Enfin, petit détail biographique qui me titille, il y a eu cette exposition commune avec Hayao Miyazaki, à Paris, à « L’hôtel de la Monnaie », en 2004-2005. J’adore Hayao Miyazaki, dont les films d’animation sont exceptionnels (dont mon préféré, « Porco Rosso », réalisé par les studios Ghibli).
Si vous faites une recherche sur la Toile, en tapant les deux noms Miyazaki-Moebius, vous arriverez sur un site consacré à cette exposition dont les dessins vous donneront une petite idée -une grande idée- du talent de Moebius.

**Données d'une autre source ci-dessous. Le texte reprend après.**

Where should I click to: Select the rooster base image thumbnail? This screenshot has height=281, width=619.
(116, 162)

Commentaire by Pivoine — 16 avril 2012 @ 10:51
CHEZ NOUS
Il y a pas mal de vous chez nous,
Le savez-vous?
Vos écrits traînent un peu partout,
Voyez-vous?
Dans la cuisine un grand verre d’eau
Fait des ronds d’eau.
Dans le salon une potiche
Pleine d’acrostiches.
Dans ma chambrette de gros coussins
D’alexandrins.
Dans le boudoir un sonnet fou,
Une kyrielle de poèmes doux.
Dans le placard chantent vos rimes
Pour la frime.
Dans mon armoire se cache un pot
Rempli de mots.
Dans l’escalier une ballade
En enfilade.
Dans le grenier à double tour
Dorment tous vos billets d’amour.
Flairjoy
Commentaire by Flairjoy — 21 avril 2012 @ 10:44
Il tape comme un forcené, la machine cliquète et tressaute, la table gémit et ballotte.

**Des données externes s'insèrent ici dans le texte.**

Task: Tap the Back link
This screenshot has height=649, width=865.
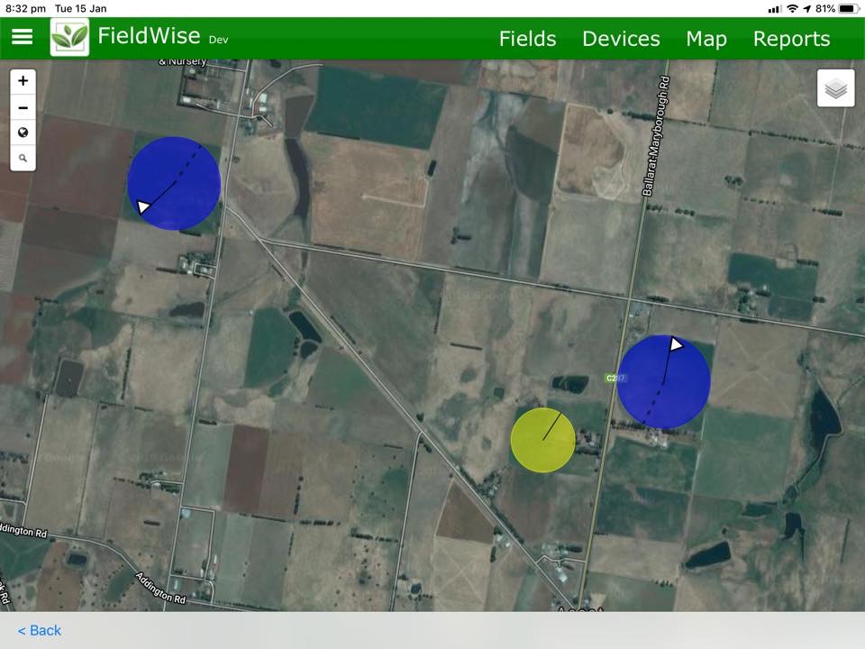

Les feuilles volent, il oublie de les numéroter, il n’a pas le temps de les classer, il ne prend pas la peine de se relire.
Le café refroidit, la pipe s’éteint, pas le temps de boire, pas le temps de la rallumer.

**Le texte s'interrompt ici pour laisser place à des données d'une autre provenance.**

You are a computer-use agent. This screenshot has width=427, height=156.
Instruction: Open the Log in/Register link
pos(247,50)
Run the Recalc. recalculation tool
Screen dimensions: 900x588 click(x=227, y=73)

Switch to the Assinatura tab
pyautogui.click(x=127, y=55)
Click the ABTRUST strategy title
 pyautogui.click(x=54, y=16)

Huit jours: voilà le temps qu’il s’impartit pour taper son manuscrit.
Huit jours marqués en bleu sur un calendrier.
Commentaire by Adrienne — 21 avril 2012 @ 15:15
Quelle gageure, saisir le manuscrit reçu ce matin, à onze heures et l’expédier, en Colissimo à l’imprimeur, jeudi ! Soit trente à trente cinq lignes par page, c’est-à-dire environ trois mille signes, ce qui me fait en moyenne trois pages par heure… en travaillant de 9 heures à minuit, je devrais y arriver.
C’est toujours pareil, on n’a pas de commande on panique et on reçoit un manuscrit et je panique. Ah nom de nom, faudrait savoir…
Bon, la bouteille d’eau, la ramette de papier, le dictionnaire, le lexique des règles typographiques en usage à l’Imprimerie nationale, le dictionnaire des conjugaisons, et surtout la petite réserve de petits gâteaux et la tablette de chocolat noir aux éclats d’orange.
Je vais entrouvrir la fenêtre pour avoir un petit peu d’air frais, j’ajuste le dossier de ma chaise. Les repose-poignets sont bien en place. Hop et c’est parti…
Tip tip, tac tac, tip tip.
Commentaire by LOU — 21 avril 2012 @ 16:02
Je découvre avec joie une superbe mosaïque de textes qui me séduisent particulièrement aujourd’hui.
Merci et très bon anniversaire chère Lali!
Commentaire by Anémone — 22 avril 2012 @ 10:17
Armando, pendant 12 ans j’ai été ce que tu appelles si joliment « le faiseur de mots ». J’ai écouté les malheurs de certains, les difficultés avec l’administration pour d’autres. J’ai aidé plus d’un à rassembler ses idées et surtout ses compétences pour mieux se présenter à un emploi. Et ces simples gens, grâce à une lettre bien écrite, un document clair et précis ou un dossier bien monté ont pu avoir une écoute, une image sérieuse face aux institutions ou personnes « plus instruites » qu’eux…
Et j’étais grandement gratifiée, lorsqu’en retour on m’indiquait que le résultat était positif et que l’on m’offrait, très souvent, un bouquet de fleurs…
Pour « En vos mots » d’aujourd’hui, j’étais ravie de revenir ici et ensuite de lire tous ces textes.